[Pixel coordinate grounding data]
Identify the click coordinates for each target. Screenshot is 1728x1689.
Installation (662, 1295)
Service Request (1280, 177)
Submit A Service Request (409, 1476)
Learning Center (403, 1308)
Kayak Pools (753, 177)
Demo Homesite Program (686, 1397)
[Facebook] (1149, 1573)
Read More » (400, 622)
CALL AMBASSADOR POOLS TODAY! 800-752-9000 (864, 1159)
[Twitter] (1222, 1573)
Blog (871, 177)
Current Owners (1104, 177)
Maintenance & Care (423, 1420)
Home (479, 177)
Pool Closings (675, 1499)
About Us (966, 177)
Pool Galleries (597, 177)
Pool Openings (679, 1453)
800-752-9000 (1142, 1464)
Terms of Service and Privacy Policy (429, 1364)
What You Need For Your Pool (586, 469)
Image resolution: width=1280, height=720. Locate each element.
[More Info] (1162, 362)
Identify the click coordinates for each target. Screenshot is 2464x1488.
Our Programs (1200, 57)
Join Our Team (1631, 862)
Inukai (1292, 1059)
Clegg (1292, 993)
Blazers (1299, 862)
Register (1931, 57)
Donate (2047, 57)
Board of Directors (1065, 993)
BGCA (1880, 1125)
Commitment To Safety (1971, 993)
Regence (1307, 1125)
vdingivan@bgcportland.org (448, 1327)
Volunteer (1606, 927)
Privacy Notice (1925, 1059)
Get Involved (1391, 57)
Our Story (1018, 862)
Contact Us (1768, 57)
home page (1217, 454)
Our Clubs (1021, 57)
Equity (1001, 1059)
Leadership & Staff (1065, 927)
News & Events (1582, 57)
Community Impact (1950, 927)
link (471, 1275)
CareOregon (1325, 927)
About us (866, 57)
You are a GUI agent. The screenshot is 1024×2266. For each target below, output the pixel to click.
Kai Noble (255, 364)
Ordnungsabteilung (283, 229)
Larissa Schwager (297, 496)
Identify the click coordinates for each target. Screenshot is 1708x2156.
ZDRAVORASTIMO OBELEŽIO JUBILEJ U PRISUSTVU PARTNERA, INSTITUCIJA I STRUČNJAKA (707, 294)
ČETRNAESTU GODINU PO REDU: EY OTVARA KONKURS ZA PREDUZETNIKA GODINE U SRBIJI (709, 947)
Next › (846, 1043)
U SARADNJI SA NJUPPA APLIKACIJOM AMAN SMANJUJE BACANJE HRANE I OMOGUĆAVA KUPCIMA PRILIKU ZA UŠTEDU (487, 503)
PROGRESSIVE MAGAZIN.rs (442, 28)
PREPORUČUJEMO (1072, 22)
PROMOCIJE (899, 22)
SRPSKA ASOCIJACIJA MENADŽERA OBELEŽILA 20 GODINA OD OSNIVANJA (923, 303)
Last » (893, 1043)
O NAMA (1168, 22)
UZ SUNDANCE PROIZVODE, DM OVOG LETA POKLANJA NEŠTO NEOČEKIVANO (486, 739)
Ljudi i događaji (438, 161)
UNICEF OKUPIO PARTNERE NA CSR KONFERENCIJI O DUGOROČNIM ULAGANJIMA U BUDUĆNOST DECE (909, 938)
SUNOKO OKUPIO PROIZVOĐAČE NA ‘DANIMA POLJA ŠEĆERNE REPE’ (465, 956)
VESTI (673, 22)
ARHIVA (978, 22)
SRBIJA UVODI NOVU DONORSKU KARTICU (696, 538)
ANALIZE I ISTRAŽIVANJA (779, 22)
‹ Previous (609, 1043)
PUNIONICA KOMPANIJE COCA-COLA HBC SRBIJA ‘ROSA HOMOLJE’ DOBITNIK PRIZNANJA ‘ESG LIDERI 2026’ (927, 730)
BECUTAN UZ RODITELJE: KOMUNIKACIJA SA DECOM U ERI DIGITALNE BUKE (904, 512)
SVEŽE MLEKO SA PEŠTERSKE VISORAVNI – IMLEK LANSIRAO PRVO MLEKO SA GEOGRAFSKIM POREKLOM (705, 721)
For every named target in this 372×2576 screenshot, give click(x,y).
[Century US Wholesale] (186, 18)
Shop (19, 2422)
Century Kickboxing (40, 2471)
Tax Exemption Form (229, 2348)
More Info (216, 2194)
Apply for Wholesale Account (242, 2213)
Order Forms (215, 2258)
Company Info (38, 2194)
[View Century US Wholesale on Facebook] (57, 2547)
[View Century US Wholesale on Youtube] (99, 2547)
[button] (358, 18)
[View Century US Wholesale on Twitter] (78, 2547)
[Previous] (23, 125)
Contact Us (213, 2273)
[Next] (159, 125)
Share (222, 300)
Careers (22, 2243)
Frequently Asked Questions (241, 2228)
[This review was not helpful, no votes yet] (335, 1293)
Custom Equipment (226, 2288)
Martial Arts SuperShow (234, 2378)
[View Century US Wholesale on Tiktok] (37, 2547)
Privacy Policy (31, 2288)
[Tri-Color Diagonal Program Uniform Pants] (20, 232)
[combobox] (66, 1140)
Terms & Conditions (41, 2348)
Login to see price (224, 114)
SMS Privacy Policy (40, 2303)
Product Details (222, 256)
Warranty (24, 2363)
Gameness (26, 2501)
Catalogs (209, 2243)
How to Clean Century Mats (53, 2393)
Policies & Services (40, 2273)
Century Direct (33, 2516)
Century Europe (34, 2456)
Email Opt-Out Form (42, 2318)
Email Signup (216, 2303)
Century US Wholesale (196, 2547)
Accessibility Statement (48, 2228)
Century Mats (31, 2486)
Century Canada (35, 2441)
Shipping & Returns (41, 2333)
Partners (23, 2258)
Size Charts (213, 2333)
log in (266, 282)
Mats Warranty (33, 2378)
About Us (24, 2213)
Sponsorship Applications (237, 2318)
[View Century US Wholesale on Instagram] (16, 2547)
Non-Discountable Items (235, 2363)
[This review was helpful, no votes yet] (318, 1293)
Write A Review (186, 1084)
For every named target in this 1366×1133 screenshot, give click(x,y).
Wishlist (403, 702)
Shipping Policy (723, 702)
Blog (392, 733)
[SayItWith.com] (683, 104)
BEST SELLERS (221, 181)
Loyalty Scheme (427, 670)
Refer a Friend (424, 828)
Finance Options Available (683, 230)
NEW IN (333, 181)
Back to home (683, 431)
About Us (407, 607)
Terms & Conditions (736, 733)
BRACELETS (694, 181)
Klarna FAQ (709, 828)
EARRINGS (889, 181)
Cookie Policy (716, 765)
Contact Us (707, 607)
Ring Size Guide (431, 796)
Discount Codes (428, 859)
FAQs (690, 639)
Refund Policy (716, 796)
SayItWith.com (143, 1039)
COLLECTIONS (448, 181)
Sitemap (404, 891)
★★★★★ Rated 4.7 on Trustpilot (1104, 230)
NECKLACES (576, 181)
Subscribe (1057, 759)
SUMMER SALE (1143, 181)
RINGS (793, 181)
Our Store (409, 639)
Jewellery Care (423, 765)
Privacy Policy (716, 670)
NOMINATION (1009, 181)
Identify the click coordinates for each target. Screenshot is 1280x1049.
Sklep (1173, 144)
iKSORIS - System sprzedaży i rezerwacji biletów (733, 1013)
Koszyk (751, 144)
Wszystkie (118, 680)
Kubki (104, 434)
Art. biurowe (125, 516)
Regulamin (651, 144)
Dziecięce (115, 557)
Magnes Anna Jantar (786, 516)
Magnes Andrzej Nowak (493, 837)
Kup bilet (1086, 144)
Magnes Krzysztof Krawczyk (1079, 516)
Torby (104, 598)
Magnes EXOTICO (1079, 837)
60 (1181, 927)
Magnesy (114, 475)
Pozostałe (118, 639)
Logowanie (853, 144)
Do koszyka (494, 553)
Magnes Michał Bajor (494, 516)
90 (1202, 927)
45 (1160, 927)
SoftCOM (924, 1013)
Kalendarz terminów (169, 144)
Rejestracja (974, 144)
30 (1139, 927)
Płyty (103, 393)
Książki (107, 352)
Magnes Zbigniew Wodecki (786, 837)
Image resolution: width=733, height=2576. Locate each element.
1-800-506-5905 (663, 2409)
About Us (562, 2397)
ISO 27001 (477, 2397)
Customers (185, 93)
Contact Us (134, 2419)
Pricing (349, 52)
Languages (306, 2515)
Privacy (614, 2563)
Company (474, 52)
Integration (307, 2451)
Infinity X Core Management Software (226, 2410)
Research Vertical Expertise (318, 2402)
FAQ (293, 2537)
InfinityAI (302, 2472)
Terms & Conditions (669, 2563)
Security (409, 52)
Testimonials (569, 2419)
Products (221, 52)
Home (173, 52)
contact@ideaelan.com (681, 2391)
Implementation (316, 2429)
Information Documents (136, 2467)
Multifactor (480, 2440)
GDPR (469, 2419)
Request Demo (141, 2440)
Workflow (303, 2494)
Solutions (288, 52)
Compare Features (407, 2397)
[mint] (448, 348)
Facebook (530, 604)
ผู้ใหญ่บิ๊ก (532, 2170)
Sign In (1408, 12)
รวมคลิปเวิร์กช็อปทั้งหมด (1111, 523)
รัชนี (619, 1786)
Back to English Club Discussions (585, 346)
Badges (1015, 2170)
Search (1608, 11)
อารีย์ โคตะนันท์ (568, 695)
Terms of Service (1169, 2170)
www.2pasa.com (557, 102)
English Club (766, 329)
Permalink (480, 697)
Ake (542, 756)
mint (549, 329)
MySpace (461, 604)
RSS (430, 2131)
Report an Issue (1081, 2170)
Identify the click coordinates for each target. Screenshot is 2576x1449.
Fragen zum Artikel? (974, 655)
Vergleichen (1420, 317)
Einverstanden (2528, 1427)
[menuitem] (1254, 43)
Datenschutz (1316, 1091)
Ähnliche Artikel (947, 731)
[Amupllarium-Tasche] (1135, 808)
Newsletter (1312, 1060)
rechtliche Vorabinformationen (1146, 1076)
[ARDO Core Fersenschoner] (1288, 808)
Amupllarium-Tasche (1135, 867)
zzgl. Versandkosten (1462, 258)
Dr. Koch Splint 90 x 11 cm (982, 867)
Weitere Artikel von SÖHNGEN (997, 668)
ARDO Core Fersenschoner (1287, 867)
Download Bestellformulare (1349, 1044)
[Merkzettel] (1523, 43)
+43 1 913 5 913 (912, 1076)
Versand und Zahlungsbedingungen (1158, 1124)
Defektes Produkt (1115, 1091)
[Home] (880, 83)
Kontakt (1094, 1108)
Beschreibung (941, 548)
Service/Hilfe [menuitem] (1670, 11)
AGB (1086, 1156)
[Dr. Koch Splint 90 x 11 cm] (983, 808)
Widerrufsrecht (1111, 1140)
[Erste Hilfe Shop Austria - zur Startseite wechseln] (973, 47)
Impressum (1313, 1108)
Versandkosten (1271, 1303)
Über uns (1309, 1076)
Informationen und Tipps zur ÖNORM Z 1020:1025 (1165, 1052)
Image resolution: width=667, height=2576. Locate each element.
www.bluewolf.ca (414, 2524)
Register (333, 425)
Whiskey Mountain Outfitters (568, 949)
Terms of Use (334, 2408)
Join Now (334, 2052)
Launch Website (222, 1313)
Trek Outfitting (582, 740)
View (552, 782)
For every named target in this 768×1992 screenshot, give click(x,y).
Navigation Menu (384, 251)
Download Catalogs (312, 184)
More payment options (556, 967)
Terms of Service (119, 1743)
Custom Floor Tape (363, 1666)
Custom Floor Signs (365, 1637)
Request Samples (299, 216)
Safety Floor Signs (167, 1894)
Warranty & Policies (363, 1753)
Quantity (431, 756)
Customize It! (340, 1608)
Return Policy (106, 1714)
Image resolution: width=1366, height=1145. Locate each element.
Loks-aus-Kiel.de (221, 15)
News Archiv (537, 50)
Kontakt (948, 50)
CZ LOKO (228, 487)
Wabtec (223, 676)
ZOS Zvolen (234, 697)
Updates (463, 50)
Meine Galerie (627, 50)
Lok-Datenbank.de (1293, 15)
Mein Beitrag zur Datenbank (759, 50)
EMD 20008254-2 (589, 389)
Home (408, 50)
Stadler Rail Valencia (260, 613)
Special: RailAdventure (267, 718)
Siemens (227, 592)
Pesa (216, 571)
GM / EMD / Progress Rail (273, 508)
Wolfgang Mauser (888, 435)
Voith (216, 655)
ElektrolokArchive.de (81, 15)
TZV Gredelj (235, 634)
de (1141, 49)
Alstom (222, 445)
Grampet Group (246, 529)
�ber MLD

◆ **Work to be completed**
Where the line with "BGCA (1880, 1125)" ends, your copy should end too; please return exactly the lines from the first line of the data through it.

◆ **Problem solution**
Identify the click coordinates for each target. Screenshot is 1728x1689.
Installation (662, 1295)
Service Request (1280, 177)
Submit A Service Request (409, 1476)
Learning Center (403, 1308)
Kayak Pools (753, 177)
Demo Homesite Program (686, 1397)
[Facebook] (1149, 1573)
Read More » (400, 622)
CALL AMBASSADOR POOLS TODAY! 800-752-9000 (864, 1159)
[Twitter] (1222, 1573)
Blog (871, 177)
Current Owners (1104, 177)
Maintenance & Care (423, 1420)
Home (479, 177)
Pool Closings (675, 1499)
About Us (966, 177)
Pool Galleries (597, 177)
Pool Openings (679, 1453)
800-752-9000 (1142, 1464)
Terms of Service and Privacy Policy (429, 1364)
What You Need For Your Pool (586, 469)
Image resolution: width=1280, height=720. Locate each element.
[More Info] (1162, 362)
Identify the click coordinates for each target. Screenshot is 2464x1488.
Our Programs (1200, 57)
Join Our Team (1631, 862)
Inukai (1292, 1059)
Clegg (1292, 993)
Blazers (1299, 862)
Register (1931, 57)
Donate (2047, 57)
Board of Directors (1065, 993)
BGCA (1880, 1125)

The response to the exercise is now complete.